Objective:
Please pull out every row below from the one containing "This screenshot has height=576, width=1024." down to the one containing "click(30, 310)", including both of those, and reproduce them verbatim.

Record list:
◇ ◇ ◇ ◇

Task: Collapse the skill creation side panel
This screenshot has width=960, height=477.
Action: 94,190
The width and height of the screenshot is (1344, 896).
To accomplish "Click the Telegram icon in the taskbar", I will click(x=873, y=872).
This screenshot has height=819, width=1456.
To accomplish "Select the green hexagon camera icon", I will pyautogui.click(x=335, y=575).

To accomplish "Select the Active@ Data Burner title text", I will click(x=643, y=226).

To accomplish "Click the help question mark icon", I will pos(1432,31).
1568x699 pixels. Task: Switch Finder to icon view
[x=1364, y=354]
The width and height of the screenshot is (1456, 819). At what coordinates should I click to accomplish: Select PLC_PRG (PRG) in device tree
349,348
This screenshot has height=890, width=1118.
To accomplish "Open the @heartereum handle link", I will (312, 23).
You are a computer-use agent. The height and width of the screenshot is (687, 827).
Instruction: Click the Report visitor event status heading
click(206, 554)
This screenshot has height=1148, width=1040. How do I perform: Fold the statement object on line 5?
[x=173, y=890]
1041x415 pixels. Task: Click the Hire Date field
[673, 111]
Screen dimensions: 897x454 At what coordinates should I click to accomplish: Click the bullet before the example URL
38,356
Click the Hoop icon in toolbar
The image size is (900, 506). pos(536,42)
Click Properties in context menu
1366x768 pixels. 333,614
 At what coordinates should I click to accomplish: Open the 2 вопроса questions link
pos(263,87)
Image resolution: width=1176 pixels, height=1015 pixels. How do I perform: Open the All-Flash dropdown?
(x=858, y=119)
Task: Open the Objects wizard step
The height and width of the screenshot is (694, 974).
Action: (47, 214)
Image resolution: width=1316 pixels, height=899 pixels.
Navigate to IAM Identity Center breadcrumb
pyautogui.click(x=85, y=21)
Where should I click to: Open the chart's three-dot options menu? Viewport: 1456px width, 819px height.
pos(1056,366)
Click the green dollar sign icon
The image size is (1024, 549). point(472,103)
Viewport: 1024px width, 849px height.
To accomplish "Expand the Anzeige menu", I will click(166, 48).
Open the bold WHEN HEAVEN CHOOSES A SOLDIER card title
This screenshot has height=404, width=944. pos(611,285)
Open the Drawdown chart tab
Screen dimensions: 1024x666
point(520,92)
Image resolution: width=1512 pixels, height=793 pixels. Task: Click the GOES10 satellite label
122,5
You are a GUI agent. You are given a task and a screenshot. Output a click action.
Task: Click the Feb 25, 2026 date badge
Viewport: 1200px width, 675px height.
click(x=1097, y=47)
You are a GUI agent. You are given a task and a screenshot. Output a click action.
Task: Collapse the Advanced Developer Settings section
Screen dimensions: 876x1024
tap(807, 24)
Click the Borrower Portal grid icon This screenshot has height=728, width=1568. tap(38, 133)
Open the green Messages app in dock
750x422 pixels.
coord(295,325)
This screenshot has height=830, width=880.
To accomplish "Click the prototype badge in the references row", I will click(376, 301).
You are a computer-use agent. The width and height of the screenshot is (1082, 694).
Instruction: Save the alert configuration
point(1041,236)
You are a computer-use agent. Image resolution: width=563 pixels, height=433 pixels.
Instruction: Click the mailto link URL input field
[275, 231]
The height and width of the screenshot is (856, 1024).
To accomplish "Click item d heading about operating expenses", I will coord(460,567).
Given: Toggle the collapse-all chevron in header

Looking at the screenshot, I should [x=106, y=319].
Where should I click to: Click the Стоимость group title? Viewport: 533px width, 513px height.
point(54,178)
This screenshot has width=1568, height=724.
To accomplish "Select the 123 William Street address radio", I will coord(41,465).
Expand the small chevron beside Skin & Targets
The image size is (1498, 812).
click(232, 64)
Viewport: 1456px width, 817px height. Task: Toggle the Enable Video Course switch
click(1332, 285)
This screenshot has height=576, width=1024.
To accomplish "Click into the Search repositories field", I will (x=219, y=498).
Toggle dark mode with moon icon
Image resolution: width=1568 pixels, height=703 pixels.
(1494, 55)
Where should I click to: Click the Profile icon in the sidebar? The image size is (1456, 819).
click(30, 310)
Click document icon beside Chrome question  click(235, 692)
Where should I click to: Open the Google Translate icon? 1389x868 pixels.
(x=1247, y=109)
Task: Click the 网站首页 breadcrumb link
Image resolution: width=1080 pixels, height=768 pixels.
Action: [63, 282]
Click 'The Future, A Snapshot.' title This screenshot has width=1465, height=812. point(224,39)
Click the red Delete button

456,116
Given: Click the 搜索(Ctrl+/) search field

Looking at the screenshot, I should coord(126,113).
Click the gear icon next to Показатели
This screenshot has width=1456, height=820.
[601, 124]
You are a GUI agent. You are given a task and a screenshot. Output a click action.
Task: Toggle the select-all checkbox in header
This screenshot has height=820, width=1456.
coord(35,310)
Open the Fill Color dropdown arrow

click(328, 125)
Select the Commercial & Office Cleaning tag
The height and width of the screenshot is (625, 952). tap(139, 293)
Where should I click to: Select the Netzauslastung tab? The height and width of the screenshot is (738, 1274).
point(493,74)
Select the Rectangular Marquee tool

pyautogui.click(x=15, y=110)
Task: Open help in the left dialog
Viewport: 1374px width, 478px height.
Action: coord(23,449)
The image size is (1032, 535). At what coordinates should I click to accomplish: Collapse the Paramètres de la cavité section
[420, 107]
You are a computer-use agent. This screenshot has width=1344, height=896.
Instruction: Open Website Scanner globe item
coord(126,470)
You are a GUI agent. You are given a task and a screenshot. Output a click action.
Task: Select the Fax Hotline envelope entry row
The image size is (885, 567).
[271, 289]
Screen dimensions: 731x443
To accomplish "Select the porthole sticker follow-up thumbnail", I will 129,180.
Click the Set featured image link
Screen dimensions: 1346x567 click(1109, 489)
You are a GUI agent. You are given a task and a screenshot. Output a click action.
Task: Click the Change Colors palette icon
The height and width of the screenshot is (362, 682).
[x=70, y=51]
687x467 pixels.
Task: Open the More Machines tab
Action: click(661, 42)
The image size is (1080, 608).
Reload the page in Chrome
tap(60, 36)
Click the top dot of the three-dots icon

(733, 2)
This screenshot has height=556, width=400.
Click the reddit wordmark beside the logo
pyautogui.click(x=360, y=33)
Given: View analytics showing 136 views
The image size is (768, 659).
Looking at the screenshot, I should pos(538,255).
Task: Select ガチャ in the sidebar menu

◇ ◇ ◇ ◇

The solution:
This screenshot has height=576, width=1024.
To accomplish "Click into the Search repositories field", I will (x=219, y=498).
Toggle dark mode with moon icon
Image resolution: width=1568 pixels, height=703 pixels.
(1494, 55)
Where should I click to: Click the Profile icon in the sidebar? The image size is (1456, 819).
click(30, 310)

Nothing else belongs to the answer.